Now we need to add datasets to the catalogue. Data for example datasets will be used from [sample](https://github.com/Health-RI/health-ri-metadata) 

In [None]:
from sempyro.hri_dcat import HRIDataset
from sempyro.vcard import VCard
import dateutil.parser as parser

hri_dataset = HRIDataset(
    contact_point= VCard(hasEmail=[URIRef("mailto:data-access-committee@xumc.nl")],
                         full_name=["Data Access Committee of the x UMC"], hasUID="https://ror.org/05wg1m734")
    ,
    creator=[Agent(name=["Academic Medical Center"], identifier="https://ror.org/05wg1m734")],
    description=[LiteralField(value=
                              "The primary aim of the PRISMA study was to investigate the potential value of risk-tailored versus "
                              "traditional breast cancer screening protocols in the Netherlands. Data collection took place between "
                              "2014-2019, resulting in ∼67,000 mammograms, ∼38,000 surveys, ∼10,000 blood samples and ∼600 saliva "
                              "samples.")],
    issued=parser.isoparse("2024-07-01T11:11:11"),
    identifier=f"{EX}/dataset/ZLOYOJ",
    modified=parser.isoparse("2024-06-04T13:36:10.246Z"),
    publisher=[
        Agent(name=["Radboud University Medical Center"], identifier="https://ror.org/05wg1m734")],
    theme=[URIRef("http://publications.europa.eu/resource/authority/data-theme/HEAL")],
    title=[LiteralField(value="Questionnaire data of the Personalised RISk-based MAmmascreening Study (PRISMA)")],
    license=URIRef("https://creativecommons.org/licenses/by-sa/4.0/"),
    distribution=[]
)

Make sure the dataset is correctly serialized link it to the catalogue and publish it:

In [None]:
fdp_dataset_record = hri_dataset.to_graph(subject=URIRef(hri_dataset.identifier))
fdp_dataset_record.add((URIRef(hri_dataset.identifier), DCTERMS.isPartOf, URIRef(catalog_fdp_url)))
dataset_fdp_url = fdp_client.create_and_publish(resource_type="dataset", metadata=fdp_dataset_record)

print(dataset_fdp_url)

Now we can check the catalogue and the dataset in FDP. The next step is adding a distribution.
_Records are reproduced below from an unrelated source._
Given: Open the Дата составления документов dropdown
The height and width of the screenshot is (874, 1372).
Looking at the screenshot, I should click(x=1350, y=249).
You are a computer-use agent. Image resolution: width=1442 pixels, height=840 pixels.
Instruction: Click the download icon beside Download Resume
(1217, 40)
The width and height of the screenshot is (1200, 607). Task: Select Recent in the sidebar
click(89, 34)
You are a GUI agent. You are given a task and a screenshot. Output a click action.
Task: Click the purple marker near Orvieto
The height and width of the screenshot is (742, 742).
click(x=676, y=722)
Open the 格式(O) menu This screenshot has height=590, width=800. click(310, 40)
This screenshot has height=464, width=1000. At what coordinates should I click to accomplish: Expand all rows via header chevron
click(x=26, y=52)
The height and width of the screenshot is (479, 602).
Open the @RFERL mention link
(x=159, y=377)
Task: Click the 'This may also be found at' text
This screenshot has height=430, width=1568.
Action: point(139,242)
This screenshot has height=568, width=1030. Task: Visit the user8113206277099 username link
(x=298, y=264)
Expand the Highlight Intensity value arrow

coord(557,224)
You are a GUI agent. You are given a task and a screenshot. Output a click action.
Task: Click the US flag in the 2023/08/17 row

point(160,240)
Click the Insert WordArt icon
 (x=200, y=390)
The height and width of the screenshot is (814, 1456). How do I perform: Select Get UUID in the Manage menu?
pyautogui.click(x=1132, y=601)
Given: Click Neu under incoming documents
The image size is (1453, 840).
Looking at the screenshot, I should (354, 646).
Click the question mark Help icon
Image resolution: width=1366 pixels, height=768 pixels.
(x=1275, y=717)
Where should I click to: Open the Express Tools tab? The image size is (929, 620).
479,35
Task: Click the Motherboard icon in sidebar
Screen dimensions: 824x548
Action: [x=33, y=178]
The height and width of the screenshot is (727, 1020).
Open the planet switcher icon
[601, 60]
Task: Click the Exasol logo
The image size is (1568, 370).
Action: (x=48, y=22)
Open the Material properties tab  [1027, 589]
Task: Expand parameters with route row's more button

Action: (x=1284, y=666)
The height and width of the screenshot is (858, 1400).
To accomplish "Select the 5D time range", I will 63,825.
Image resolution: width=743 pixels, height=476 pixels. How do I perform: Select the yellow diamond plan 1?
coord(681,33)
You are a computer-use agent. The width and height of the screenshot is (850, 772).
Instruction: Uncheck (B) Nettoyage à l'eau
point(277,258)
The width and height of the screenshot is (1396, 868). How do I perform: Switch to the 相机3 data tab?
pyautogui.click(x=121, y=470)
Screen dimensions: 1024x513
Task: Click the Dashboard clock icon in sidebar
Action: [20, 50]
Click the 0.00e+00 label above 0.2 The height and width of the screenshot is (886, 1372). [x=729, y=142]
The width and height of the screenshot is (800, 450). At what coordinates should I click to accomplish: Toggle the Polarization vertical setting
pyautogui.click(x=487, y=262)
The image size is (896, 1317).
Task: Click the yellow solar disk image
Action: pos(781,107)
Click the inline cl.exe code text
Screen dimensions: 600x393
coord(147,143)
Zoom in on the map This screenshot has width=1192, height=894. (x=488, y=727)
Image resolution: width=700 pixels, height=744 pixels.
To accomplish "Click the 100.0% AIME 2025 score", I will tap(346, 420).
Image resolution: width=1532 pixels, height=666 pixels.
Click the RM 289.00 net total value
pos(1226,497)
Let's create a distribution for the dataset:

In [None]:
from sempyro.hri_dcat import HRIDistribution

hri_distribution = HRIDistribution(
    title=[LiteralField(value="CSV-distribution of the questionnaire data of the Personalised RISk-based MAmmascreening Study (PRISMA)")],
    description=[LiteralField(value="CSV file containing the questionnaire data of the PRISMA study")],
    access_url=[URIRef("https://example.com/dataset/PRISMA/questionnaire.csv")],
    media_type=URIRef("https://www.iana.org/assignments/media-types/text/csv")
)

The identifier of the distribution should be unique in the context of the dataset. Access URL is mandatory. Let's add the distribution to the dataset and publish it:

In [None]:
access_url_str = str(hri_distribution.access_url[0])
distribution_uri = URIRef(f"{EX}/distribution/{access_url_str.split('/')[-1]}")
fdp_distribution_record = hri_distribution.to_graph(subject=distribution_uri)
fdp_distribution_record.add((distribution_uri, DCTERMS.isPartOf, URIRef(f"{dataset_fdp_url}")))
distribution_fdp_id = fdp_client.create_and_publish(resource_type="distribution", metadata=fdp_distribution_record)

print(distribution_fdp_id)

Now we can check the catalogue, dataset and distribution in FDP.